When someone is condamned for something online-related (piracy, CP, etc.), we should obviously arrest all the owners of routers between the source and the target. They are accomplice because they helped the data to transit. That's only commom sense !
Just running network equipment doesn't make you aware of it's use though. Tor users know through high-profile cases that Tor is being used for drugs deals and other criminal activities - but they run the exit nodes in the face of this. I'm not saying the law is correct (nor wrong) just that the application appears to be valid.
Yes, there are high-moral reasons to run an exit node too.
The requirement for knowing about criminal activities is intentional very high. If it wasn't, almost every internet based service would be deemed illegal. ISP and online market places like Amazon can not claim they aren't aware of fraudsters, but they still a necessary tool in the crime.
During the Pirate Bay trial, the requirement was set to "primary usage". They took a screenshot of the top 100, and sad "obviously, the site founders know that the primary usage was illegal" which the court then accepted. Arguing that same for tor is sketchy at best, and there is government organizations, researchers and developers who would argue that the primary usage for tor is as a privacy tool for non-criminal activities. I also suspect that they would have plenty of evidence to back it up.
I don't follow this distinction, at least in terms of U.S. law.
Every kind of entity can receive orders under the Wiretap Act, whether it's "regulated" or not. My friend who runs the server where I have my e-mail could receive such an order.
Until the D.C. Circuit accepted law enforcement's reinterpretation of CALEA in 2006, ISPs were not required to buy or have wiretapping equipment, but they were required to comply with wiretap orders to the best of their ability.
Tor node operators are presumably also legally required to comply with wiretap orders to the best of their ability.
Does your theory suggest that ISPs' liability would have been different before 2006 because no specific regulation treated them differently from Tor node operators with respect to wiretap obligations then?
Well, Tor is used ONLY for criminal activities. That's its entire point. You're in a state where talking to the Americans is a criminal activity punishable by beheading. So you use Tor to talk to them.

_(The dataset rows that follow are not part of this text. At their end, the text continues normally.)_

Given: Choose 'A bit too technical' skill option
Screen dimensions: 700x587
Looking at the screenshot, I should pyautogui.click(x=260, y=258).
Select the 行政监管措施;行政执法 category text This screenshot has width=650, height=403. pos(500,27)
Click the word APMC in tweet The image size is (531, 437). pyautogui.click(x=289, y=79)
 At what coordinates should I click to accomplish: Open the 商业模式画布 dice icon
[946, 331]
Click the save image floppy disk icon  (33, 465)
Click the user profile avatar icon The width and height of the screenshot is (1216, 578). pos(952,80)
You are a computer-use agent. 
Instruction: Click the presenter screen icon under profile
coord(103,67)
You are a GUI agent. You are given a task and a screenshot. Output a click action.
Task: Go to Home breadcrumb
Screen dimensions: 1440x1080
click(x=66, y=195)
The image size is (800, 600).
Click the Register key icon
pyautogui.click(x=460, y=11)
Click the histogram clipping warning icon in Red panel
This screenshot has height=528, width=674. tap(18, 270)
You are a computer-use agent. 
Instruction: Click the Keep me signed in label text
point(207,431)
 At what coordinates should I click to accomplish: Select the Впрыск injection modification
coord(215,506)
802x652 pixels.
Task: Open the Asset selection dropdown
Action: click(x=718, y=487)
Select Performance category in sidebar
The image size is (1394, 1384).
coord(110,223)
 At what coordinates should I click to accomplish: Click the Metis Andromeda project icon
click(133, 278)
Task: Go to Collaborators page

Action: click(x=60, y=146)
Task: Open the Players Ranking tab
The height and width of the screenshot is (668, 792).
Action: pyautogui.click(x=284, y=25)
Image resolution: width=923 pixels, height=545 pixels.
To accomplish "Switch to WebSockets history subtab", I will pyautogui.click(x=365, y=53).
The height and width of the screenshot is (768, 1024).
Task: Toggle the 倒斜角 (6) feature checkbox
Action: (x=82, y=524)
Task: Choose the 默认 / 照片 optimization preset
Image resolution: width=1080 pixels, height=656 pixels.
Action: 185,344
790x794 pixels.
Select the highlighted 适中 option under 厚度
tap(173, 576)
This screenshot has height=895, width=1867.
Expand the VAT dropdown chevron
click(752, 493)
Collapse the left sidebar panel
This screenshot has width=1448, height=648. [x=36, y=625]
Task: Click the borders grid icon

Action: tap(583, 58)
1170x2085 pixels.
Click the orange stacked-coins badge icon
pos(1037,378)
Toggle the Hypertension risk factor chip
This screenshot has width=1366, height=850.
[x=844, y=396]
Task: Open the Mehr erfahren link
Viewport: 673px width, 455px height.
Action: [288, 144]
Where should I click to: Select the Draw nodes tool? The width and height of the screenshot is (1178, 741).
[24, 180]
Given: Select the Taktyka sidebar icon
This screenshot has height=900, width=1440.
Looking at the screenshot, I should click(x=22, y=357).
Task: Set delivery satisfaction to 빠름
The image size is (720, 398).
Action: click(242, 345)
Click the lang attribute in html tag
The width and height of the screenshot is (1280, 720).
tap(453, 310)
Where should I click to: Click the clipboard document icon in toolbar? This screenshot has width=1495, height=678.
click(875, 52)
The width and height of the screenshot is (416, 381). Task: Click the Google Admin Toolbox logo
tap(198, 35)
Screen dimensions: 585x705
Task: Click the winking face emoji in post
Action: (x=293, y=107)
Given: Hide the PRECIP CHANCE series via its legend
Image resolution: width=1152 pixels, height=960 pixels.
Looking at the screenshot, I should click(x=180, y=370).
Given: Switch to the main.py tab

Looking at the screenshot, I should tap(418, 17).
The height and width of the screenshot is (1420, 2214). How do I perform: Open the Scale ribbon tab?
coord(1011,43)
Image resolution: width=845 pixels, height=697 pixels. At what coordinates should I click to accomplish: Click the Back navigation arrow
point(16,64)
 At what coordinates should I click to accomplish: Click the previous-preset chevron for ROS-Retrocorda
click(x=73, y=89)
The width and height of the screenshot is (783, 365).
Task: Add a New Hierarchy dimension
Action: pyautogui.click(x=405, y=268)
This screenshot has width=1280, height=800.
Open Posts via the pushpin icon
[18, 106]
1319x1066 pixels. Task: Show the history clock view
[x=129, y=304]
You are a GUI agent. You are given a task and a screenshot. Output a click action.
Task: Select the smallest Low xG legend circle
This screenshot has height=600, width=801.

I'm almost certain that activities which are criminal in the USA outnumber activities which are criminal in some oppressive regime on the Tor network. That's only because it's a damn good and secure network and we have less people standing against oppressive regimes than we have ones standing against USA law.
You can't have a really secure anonymous untraceable network, but also monitor everyone on it for illegal activity. The entire point of that network is illegal activity, for local definitions of illegal.
Yes. I usually catch my homophonic gaffs but not always. I'm not sure what it is, probably abject lack of sleep, but in the last several years I've become increasingly prone to insert homophones in error in my comments. Apologies.